Заявление, цинично названное «Против забвения», породило бурю. Озабоченность вызывала не только содержавшаяся в нем идея, но и имена подписавших его немцев. В списке присутствовали не только откровенные фашисты и представители интеллигенции «Новых правых», но и действующие и отставные военные, директора банков, полицейские начальники, руководители Христианско–демократического союза и его партнёров по коалиции. Сварливый тон документа отчётливо обозначил ту «серую зону» немецкой политики, где ультраправые смешивались с консерваторами. Он показал, что экстремистский образ мышления стал преобладающим в политике, поразив, подобно раковым метастазам, правящие круги Германии.
Постоянные усилия по релятивизации Холокоста, приравнивание его к другим зверствам, свидетелями которых стал ХХ век, оказали своё воздействие на значительную часть населения Германии. В соответствии с данными опроса, проведённого журналом «Шпигель», 36% немцев считали: «Изгнание немцев с восточных земель было таким же преступлением против человечества, как и Холокост в отношении евреев». Это искажённое восприятие истории поддерживалось и канцлером Колем, пытавшимся представить Германию в некоторой степени как жертву, а не только как преступницу, развязавшую Вторую мировую войну. Хотя сам Коль и не подписал заявления, он высказал своё расположение к тем, кто это сделал.

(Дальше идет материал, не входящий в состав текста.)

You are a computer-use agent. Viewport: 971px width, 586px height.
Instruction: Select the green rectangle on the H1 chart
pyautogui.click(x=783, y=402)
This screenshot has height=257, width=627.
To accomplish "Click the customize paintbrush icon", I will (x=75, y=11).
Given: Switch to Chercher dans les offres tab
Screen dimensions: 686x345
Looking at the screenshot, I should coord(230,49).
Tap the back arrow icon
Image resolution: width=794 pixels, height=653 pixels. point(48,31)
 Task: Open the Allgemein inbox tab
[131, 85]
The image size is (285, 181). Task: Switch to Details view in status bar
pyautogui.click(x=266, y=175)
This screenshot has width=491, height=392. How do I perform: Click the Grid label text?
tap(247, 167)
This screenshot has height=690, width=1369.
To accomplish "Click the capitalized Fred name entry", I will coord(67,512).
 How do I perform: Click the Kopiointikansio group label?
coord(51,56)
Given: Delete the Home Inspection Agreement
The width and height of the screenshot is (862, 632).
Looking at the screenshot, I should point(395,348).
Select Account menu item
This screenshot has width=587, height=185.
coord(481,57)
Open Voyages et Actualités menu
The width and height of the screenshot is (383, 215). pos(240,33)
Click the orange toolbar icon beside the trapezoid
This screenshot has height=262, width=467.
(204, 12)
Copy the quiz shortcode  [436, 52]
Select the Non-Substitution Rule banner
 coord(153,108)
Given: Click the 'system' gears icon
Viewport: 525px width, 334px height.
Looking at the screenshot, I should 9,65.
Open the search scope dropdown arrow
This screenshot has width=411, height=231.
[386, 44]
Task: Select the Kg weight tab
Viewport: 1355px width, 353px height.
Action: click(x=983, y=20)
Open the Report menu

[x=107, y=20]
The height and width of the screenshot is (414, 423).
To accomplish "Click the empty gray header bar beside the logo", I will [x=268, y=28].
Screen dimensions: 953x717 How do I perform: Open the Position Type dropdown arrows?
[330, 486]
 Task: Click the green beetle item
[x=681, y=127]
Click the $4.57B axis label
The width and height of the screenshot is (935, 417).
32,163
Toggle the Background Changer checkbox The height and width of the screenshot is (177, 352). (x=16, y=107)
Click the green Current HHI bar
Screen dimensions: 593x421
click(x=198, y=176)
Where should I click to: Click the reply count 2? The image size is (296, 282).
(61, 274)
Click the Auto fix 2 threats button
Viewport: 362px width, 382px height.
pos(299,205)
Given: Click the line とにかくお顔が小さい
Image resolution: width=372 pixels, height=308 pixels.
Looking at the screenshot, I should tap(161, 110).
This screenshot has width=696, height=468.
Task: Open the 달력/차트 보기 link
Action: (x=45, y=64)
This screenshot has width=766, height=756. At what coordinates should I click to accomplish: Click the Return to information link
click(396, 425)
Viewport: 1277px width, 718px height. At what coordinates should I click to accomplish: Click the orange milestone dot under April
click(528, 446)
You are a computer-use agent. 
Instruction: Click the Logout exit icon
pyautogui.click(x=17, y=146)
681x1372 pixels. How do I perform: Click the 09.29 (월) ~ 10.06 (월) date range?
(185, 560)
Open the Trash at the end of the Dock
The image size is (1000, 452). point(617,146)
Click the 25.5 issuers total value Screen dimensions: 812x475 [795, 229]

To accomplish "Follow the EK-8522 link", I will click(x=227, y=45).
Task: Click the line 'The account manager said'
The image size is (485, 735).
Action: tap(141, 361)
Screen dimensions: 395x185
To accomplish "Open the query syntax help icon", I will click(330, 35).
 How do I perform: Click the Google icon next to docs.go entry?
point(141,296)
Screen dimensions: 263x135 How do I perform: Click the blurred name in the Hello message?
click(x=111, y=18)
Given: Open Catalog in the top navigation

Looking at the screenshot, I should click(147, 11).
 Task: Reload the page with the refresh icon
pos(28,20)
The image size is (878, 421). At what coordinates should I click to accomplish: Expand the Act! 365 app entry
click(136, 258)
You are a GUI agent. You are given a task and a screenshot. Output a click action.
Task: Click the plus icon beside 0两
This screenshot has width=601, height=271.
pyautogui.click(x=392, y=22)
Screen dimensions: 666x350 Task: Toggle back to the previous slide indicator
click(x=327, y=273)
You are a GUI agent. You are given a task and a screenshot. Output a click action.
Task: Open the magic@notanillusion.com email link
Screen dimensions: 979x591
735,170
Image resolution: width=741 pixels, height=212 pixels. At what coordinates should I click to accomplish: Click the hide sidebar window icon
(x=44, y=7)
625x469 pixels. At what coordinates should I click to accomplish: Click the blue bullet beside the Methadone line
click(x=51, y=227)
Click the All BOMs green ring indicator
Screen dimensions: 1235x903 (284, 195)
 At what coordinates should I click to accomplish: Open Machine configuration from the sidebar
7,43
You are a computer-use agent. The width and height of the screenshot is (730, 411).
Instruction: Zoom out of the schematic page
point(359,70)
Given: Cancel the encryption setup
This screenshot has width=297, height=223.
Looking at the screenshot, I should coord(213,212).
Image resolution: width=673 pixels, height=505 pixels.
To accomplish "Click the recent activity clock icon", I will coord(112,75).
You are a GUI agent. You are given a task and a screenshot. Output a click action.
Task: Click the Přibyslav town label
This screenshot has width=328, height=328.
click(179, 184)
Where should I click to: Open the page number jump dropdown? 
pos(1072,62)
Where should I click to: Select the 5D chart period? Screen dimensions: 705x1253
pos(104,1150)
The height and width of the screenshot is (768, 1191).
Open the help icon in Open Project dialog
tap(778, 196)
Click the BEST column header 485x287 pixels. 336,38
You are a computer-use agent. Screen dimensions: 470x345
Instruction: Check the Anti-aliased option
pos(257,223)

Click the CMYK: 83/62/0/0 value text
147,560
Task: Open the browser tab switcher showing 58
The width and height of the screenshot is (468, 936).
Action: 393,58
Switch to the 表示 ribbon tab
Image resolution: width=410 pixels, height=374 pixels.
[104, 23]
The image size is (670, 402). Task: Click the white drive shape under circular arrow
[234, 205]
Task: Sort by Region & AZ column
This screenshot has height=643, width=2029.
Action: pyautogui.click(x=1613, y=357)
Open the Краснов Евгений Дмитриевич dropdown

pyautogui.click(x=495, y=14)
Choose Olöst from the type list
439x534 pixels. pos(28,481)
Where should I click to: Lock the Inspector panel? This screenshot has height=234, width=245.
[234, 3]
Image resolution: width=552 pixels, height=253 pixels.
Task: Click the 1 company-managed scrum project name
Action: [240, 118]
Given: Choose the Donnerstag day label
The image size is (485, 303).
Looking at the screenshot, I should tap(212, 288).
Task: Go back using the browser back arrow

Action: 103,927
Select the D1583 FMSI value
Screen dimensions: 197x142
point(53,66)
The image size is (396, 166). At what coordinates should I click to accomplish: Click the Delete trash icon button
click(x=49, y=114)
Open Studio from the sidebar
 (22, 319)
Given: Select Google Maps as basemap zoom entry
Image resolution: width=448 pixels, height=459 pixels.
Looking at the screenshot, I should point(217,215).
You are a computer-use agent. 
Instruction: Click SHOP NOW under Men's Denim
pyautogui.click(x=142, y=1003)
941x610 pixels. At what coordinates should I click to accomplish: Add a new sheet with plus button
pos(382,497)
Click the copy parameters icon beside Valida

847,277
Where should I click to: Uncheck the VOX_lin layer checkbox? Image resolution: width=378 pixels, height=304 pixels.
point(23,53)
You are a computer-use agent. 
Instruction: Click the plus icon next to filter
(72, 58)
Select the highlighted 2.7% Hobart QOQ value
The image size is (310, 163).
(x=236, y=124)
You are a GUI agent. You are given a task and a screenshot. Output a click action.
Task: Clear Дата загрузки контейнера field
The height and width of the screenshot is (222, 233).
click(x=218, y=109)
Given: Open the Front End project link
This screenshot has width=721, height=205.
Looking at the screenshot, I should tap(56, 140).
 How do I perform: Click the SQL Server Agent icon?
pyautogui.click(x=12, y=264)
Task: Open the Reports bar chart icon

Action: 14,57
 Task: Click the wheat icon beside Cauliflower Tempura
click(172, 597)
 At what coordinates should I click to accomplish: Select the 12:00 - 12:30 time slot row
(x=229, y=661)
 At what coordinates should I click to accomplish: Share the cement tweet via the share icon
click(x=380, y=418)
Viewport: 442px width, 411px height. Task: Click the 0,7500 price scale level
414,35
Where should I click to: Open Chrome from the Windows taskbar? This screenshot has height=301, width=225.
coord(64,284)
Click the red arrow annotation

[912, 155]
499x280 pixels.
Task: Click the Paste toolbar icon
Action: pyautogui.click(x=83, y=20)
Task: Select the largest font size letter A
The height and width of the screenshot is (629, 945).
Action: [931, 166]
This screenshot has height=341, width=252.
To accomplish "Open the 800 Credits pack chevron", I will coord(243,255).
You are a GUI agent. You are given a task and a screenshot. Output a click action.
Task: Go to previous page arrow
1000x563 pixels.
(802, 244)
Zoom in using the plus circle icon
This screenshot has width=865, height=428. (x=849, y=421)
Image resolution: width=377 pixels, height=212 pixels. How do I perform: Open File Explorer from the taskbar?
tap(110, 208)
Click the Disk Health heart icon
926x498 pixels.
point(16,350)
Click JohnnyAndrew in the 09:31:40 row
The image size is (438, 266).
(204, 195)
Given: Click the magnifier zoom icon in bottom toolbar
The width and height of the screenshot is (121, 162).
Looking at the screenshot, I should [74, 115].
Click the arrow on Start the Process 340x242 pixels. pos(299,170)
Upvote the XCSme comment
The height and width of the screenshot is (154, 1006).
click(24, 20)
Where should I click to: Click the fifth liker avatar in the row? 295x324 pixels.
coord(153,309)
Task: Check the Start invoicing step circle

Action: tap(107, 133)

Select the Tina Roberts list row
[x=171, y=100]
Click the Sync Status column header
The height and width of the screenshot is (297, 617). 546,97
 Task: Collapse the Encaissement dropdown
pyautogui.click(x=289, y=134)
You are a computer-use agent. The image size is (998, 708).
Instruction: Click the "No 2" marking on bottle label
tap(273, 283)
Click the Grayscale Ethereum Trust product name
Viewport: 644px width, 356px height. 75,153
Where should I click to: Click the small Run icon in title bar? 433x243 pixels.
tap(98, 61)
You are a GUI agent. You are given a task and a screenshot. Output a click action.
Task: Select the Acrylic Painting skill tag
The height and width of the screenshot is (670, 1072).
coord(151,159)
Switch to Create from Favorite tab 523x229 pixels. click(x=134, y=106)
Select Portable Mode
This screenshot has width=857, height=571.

В их числе был и его близкий политический союзник Альфред Дреггер, в то время занимавший пост почётного председателя парламентской фракции Христианско–демократического союза. За несколько недель до публикации заявления Дреггер привлёк к себе внимание, заметив, что 8 мая «не было освобождением». Он также с похвалой отзывался о «порядочности» армии Гитлера и утверждал, что «большинство немцев ничего не знало об убийствах евреев». Эти высказывания были достаточно типичными для ревизионистской мифологии, согласно которой в ходе Второй мировой войны одновременно развернулись две битвы: одна за Германию, другая за национал–социализм. Точно так же Коль говорил и о зверствах, совершенных «именем Германии»: будто бы речь шла о какой–то неземной силе, действовавшей, пока сам немецкий народ оставался в стороне[851].
В течение многих лет в Берлине сознательно поддерживали память о Второй мировой войне, сохраняя заросший щебень, оставшийся от разбомблённых зданий, повреждённые фасады домов. Сам город был разделён стеной на западную и восточную части. Однако многие из примет прошлого уничтожались строителями и реставраторами. Германское правительство готовилось переехать, причём без каких–либо задних мыслей, в те самые здания, которые ассоциировались с самыми мрачными эпизодами истории Третьего рейха. Финансовые эксперты объединённой Германии с комфортом разместились в здании Имперского министерства авиации Геринга; военные размышляли над стратегиями в тех же самых кабинетах, где гитлеровские генералы планировали вторжение на Восток; Министерство труда заняло бывшие помещения Геббельса. Министерству иностранных дел предстояло определять политику в просторных помещениях Рейхсбанка, где ранее хранилось ворованное золото и прочие полученные преступным путём активы. Германскому парламенту предстояло вернуться в печально известное здание рейхстага.
Следующими шагами были планы правительства Баварии превратить руины альпийского убежища Гитлера, так называемого «Орлиного гнёзда», в фешенебельный курорт. В Польше «Волчье логово» (штаб–квартира Гитлера на Восточном фронте) предполагалось сделать частным тематическим парком развлечений, где служащие, одетые в воссозданную форму вермахта и люфтваффе, должны будут вести ночные танцы на «дискотеке гитлеровского бункера»[852].
Медленно, но уверенно, порой незаметно, а порой тяжеловесно прошлое Германии преобразовывалось, полировалось, ретушировалось и замалчивалось, нормализировалось, коммерциализировалось, переупаковывалось и забывалось. Как будто история — это какой–то трюк, который живые проводят с мёртвыми. В Восточном Берлине на месте, где некогда располагался памятник жертвам фашизма и милитаризма, был воздвигнут новый военный мемориал. Однако на нем не были упомянуты ни фашизм, ни милитаризм. Этот памятник «не делал различия между жертвами и преступниками», как отметил глава еврейской общины Берлина Ежи Канал. Неподалёку, в центре города, работавшие на государственные средства художники воссоздали фасад дворца Гогенцоллернов, с тем чтобы жители Берлина смогли с гордостью созерцать через прутья решётки символ старой имперской славы.